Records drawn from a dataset
==========

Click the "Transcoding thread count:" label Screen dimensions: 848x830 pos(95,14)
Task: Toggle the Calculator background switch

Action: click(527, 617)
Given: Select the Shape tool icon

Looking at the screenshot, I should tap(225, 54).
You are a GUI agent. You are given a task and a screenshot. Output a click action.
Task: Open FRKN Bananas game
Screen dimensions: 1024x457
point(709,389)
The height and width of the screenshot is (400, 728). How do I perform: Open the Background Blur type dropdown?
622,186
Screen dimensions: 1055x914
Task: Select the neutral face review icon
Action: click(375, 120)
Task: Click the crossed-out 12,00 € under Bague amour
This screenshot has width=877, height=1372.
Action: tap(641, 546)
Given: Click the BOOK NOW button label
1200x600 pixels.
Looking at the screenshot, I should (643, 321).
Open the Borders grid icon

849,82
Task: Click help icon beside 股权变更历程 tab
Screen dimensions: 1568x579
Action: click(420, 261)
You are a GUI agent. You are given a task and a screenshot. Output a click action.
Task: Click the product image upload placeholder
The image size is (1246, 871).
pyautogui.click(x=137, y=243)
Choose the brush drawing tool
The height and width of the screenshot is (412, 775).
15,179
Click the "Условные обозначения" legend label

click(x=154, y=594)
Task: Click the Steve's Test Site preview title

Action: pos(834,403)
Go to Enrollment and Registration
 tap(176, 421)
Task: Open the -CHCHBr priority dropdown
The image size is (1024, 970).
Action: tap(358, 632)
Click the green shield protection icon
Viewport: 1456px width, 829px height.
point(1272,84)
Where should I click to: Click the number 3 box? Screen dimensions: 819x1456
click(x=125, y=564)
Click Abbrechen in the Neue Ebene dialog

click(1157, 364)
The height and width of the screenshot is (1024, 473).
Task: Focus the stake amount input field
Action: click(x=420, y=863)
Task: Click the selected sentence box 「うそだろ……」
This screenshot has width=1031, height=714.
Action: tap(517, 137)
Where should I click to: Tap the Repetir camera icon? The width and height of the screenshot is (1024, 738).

==========

Would you repeat all of the data above, word for word?

> _Result of the task_
Click the "Transcoding thread count:" label Screen dimensions: 848x830 pos(95,14)
Task: Toggle the Calculator background switch

Action: click(527, 617)
Given: Select the Shape tool icon

Looking at the screenshot, I should tap(225, 54).
You are a GUI agent. You are given a task and a screenshot. Output a click action.
Task: Open FRKN Bananas game
Screen dimensions: 1024x457
point(709,389)
The height and width of the screenshot is (400, 728). How do I perform: Open the Background Blur type dropdown?
622,186
Screen dimensions: 1055x914
Task: Select the neutral face review icon
Action: click(375, 120)
Task: Click the crossed-out 12,00 € under Bague amour
This screenshot has width=877, height=1372.
Action: tap(641, 546)
Given: Click the BOOK NOW button label
1200x600 pixels.
Looking at the screenshot, I should (643, 321).
Open the Borders grid icon

849,82
Task: Click help icon beside 股权变更历程 tab
Screen dimensions: 1568x579
Action: click(420, 261)
You are a GUI agent. You are given a task and a screenshot. Output a click action.
Task: Click the product image upload placeholder
The image size is (1246, 871).
pyautogui.click(x=137, y=243)
Choose the brush drawing tool
The height and width of the screenshot is (412, 775).
15,179
Click the "Условные обозначения" legend label

click(x=154, y=594)
Task: Click the Steve's Test Site preview title

Action: pos(834,403)
Go to Enrollment and Registration
 tap(176, 421)
Task: Open the -CHCHBr priority dropdown
The image size is (1024, 970).
Action: tap(358, 632)
Click the green shield protection icon
Viewport: 1456px width, 829px height.
point(1272,84)
Where should I click to: Click the number 3 box? Screen dimensions: 819x1456
click(x=125, y=564)
Click Abbrechen in the Neue Ebene dialog

click(1157, 364)
The height and width of the screenshot is (1024, 473).
Task: Focus the stake amount input field
Action: click(x=420, y=863)
Task: Click the selected sentence box 「うそだろ……」
This screenshot has width=1031, height=714.
Action: tap(517, 137)
Where should I click to: Tap the Repetir camera icon? The width and height of the screenshot is (1024, 738).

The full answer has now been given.